Yves Muya

Musician / World Traveler / Kind Hearted

GROWING UP: I am originally from Congo. I was born in Southern Congo in Kolwezy. We left when I was young due to the war.  We traveled from country to country. We lived in a refugee camp for a year in Zambia, Malawi, then Mozambique. We finally settled in South Africa when I was 14.  My first language was French so when we got to South Africa I had to quickly start learning English. I went to high school and some university in South Africa then got a full ride to Claremont University where I got my B.A. in Media Communications. I was 23 when I moved to the US.

CURRENT GIG: I am currently a Brand Ambassador for different companies.  I also do public speaking.  I traveled around with a non-profit called Falling Whistles for 2 ½ years. I like to inspire, educate and to activate people to take a stand against injustice. I love inspiring people through storytelling and am curious about how companies get the brand out and communicate its message. Being a Brand Ambassador has me meeting and working with new people and in different environments and I love it.
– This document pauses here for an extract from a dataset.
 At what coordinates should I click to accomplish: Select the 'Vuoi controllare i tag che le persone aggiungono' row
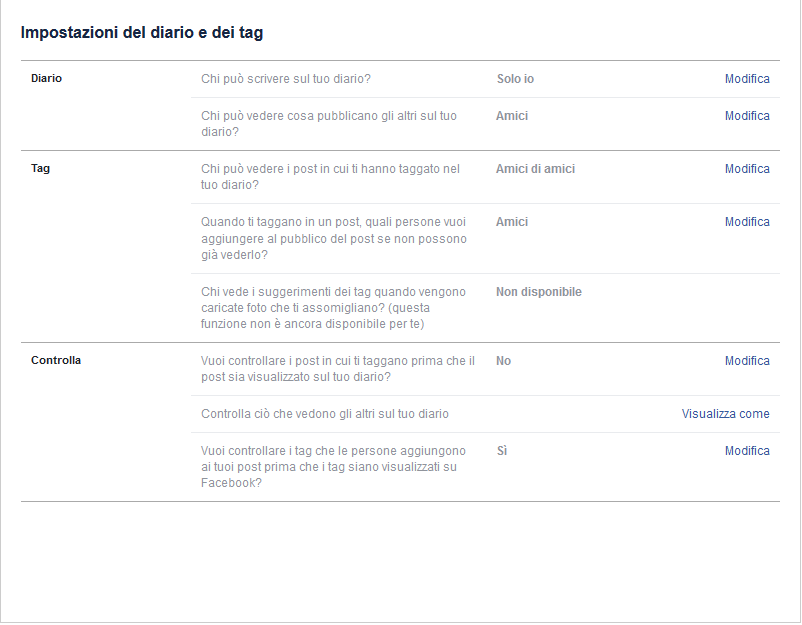[x=485, y=467]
EXPERIENCES WITH RACE: School in South Africa is an interesting place. My family moved there in ’96 – 3 years after Nelson Mandela became president. For me as a young teenager I never experienced racism.  I didn’t even know it existed before moving to South Africa. We didn’t know we were to be looked down on because of our color.  There was a lot of racial tension between students and even teachers.  So making friends became difficult. You had the white South Africans looking down on you because you weren’t white and then black South Africans looking down on you because you don’t speak their language. It was an interesting dynamic. I made a few friends now and again. I treasure those experiences because I got to see things I’ve never seen before and I got to learn how to speak to people and how to make myself more like-able.

I’ve experienced racism in several ways.  It’s more intense in South Africa and more subtle here in the US.  In South Africa, I felt out of place and awkward, like it was my fault and I didn’t understand it, therefore I apologized a lot.  As I grew up, I understood it had nothing to do with me, who I was, but they projected their views on me.

FINAL THOUGHTS: I am a really open and loving person. I love music and playing the drums.